[Saved data entries]
__________

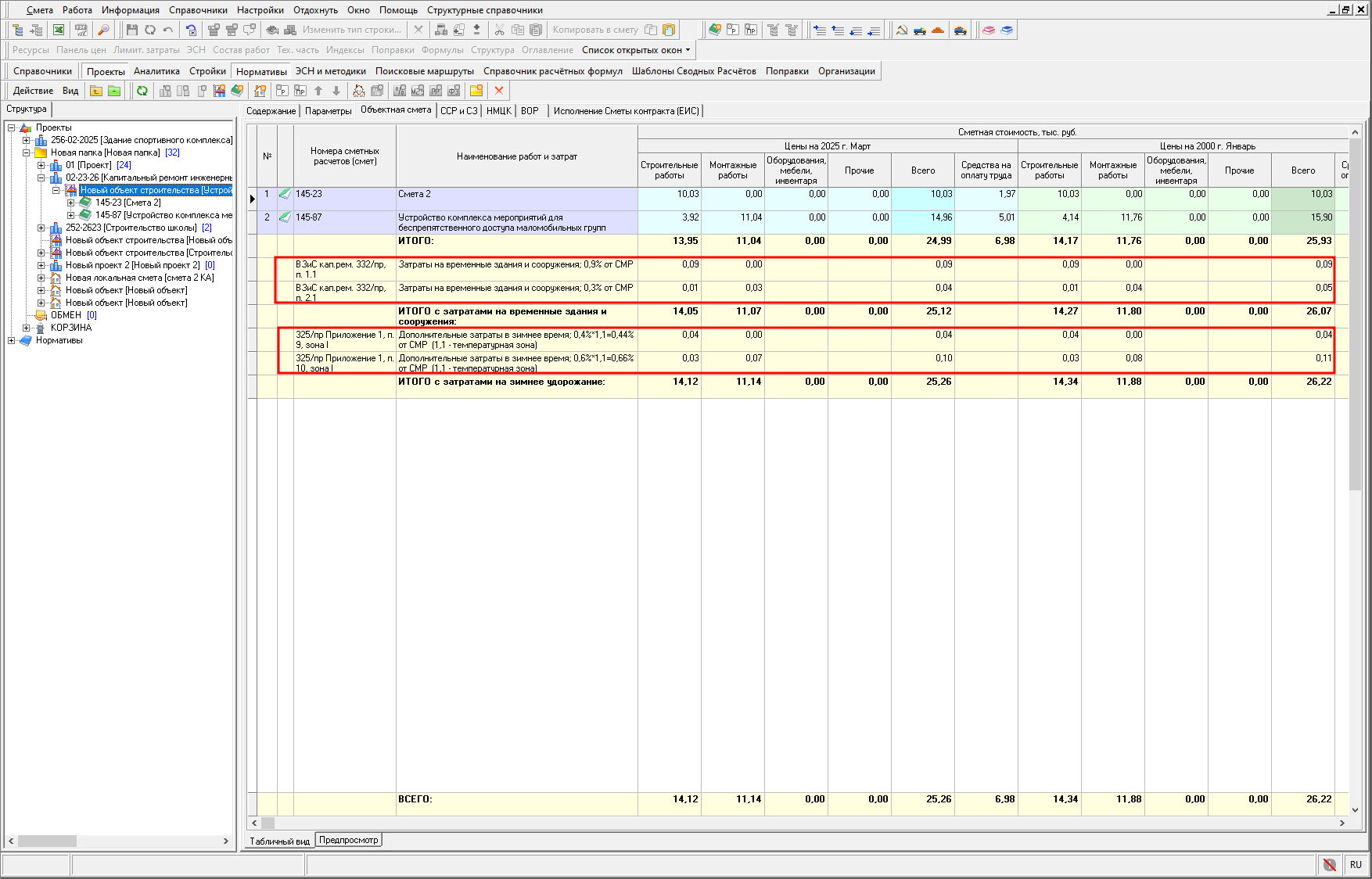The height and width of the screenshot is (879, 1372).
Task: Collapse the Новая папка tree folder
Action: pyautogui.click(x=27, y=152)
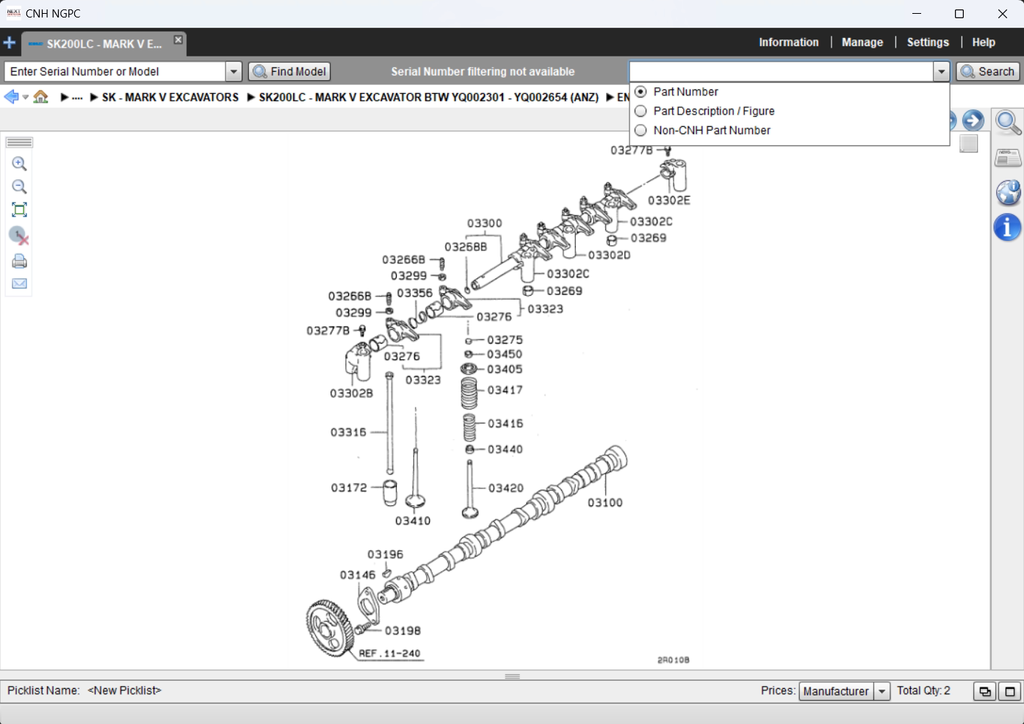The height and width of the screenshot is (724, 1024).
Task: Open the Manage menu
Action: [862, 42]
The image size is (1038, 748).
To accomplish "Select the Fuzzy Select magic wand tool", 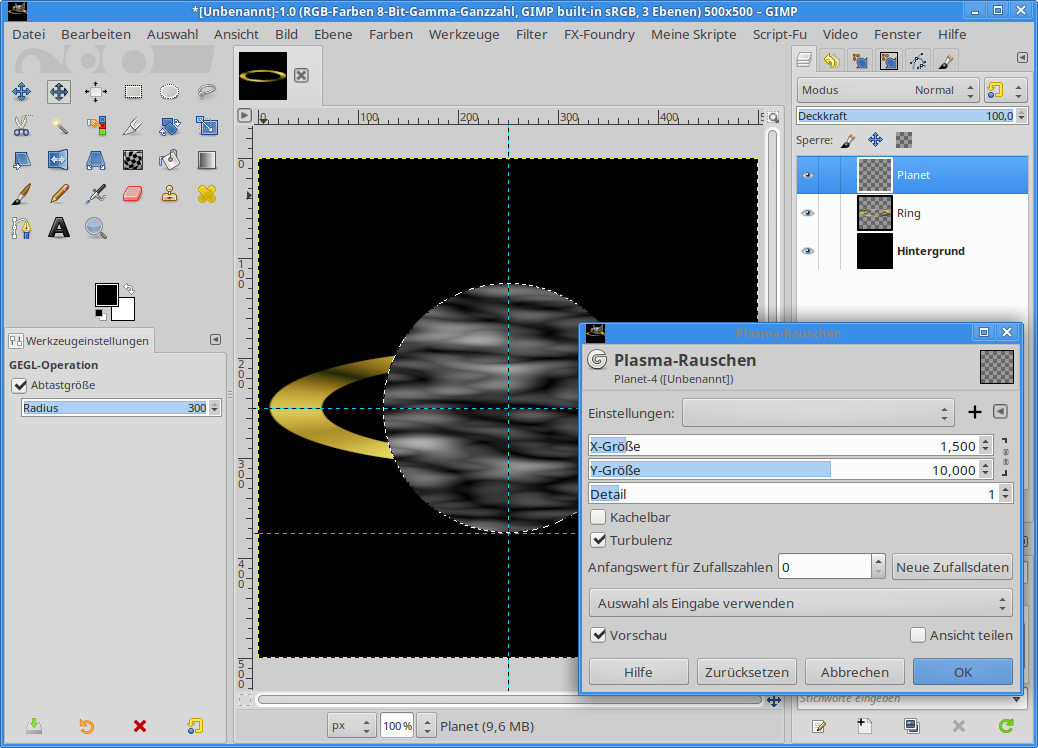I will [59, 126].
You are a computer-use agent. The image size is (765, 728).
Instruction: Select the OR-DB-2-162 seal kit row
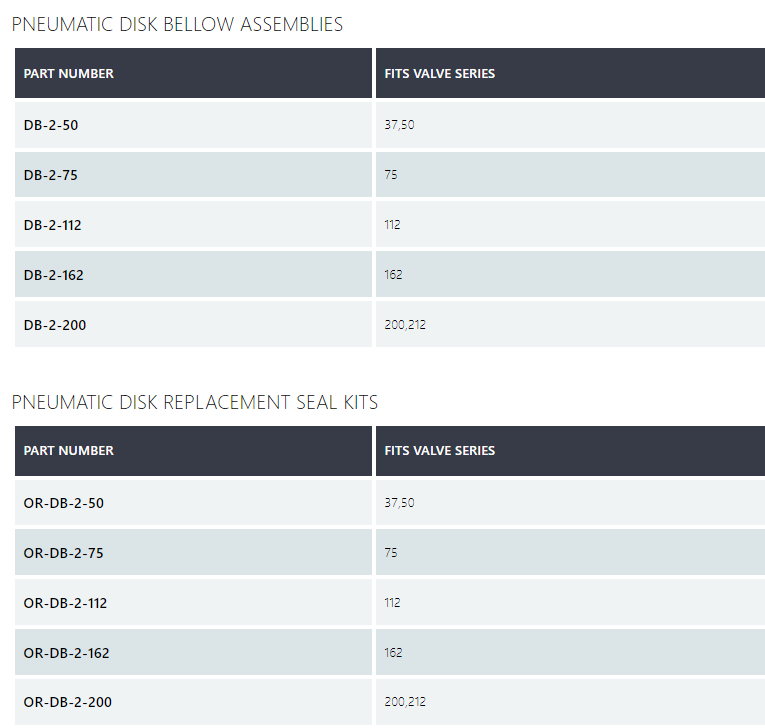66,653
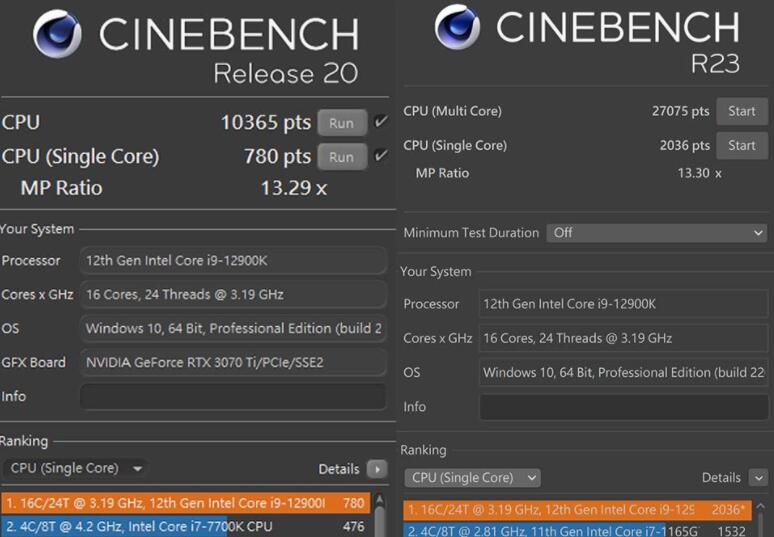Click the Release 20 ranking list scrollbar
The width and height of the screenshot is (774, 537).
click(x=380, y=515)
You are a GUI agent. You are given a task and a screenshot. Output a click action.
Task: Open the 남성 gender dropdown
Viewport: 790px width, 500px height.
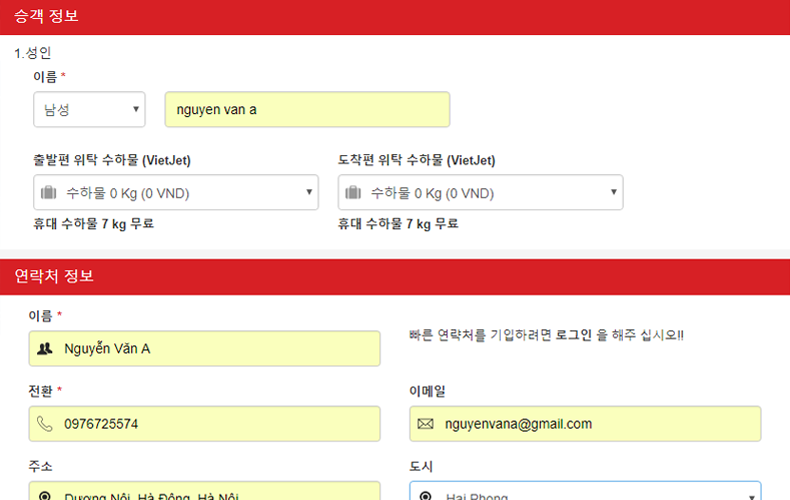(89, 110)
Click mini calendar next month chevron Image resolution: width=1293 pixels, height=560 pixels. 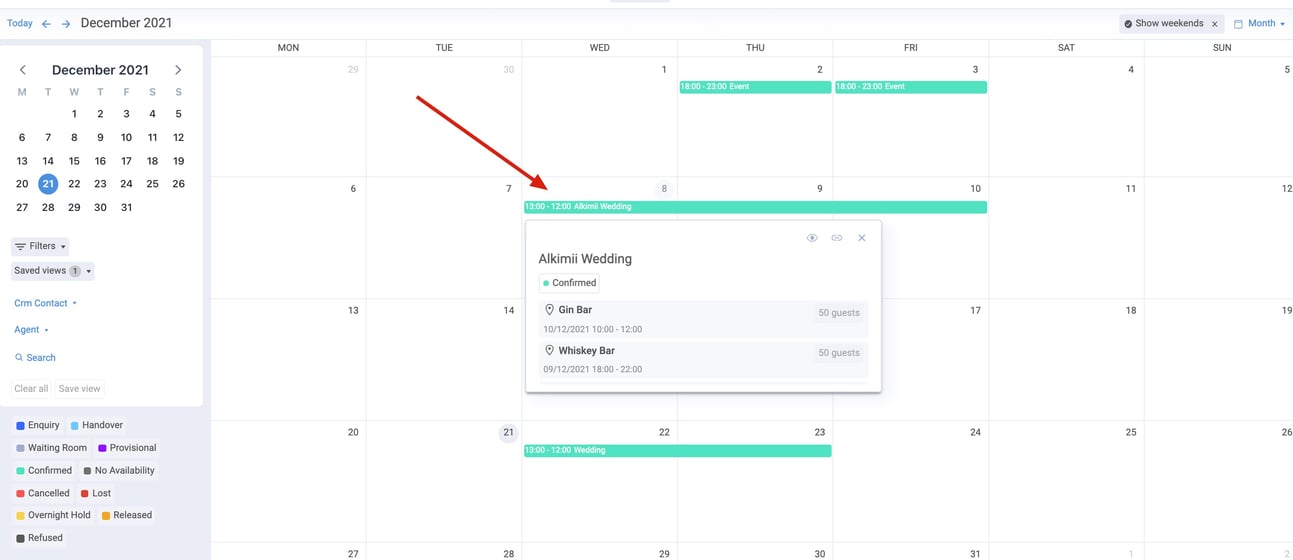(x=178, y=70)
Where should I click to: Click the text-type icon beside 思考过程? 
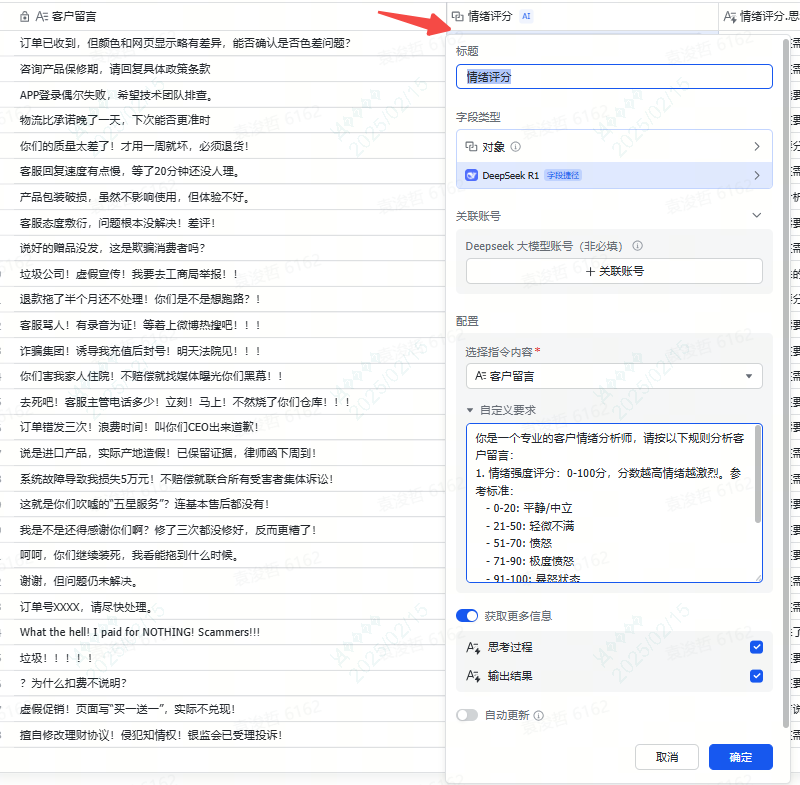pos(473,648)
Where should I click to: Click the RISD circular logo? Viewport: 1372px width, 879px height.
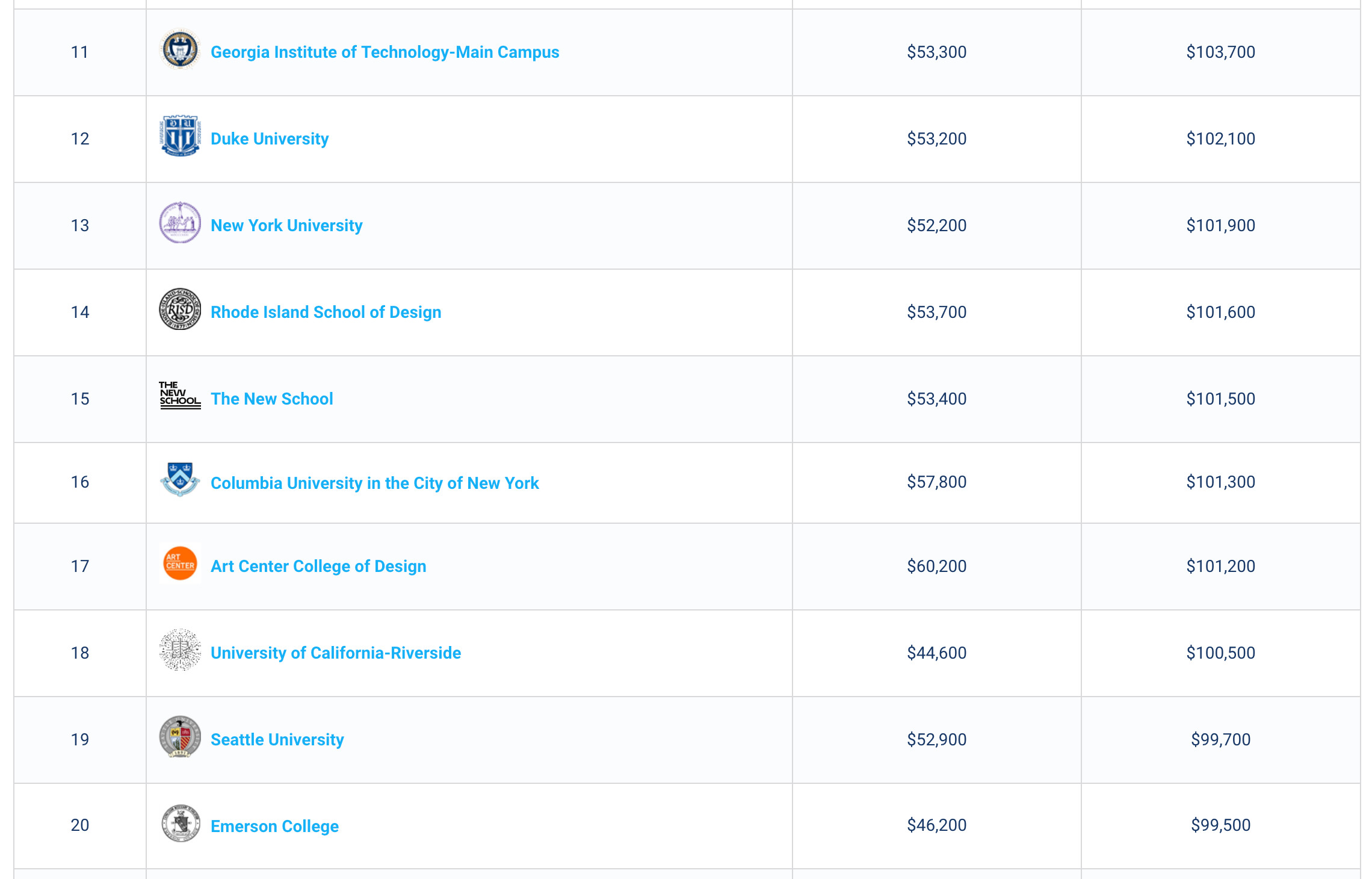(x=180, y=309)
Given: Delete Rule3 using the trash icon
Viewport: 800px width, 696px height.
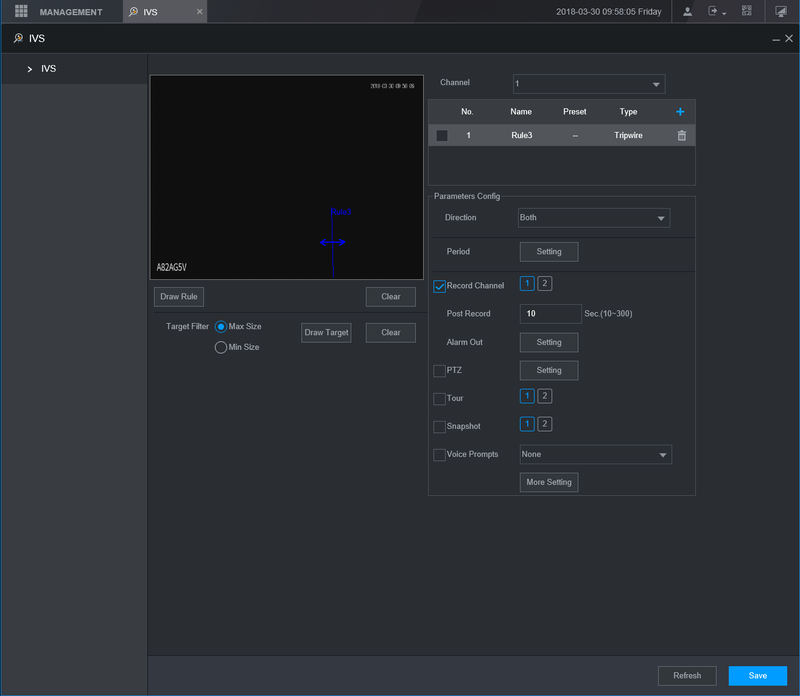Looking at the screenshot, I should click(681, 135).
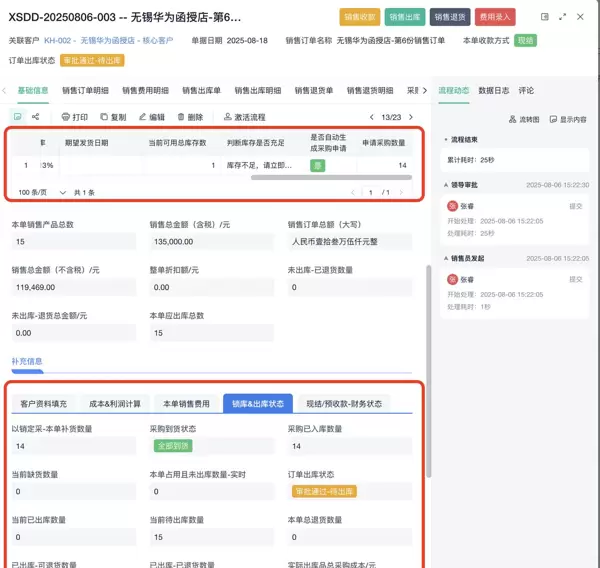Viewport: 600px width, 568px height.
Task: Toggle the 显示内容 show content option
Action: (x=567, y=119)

__________

#### [Activity]
Search the data above for lines holding "agent" and copy each of them.

#### [Final answer]
You are a computer-use agent. The image size is (765, 728).
You are a GUI agent. You are given a task and a screenshot. Output a click action.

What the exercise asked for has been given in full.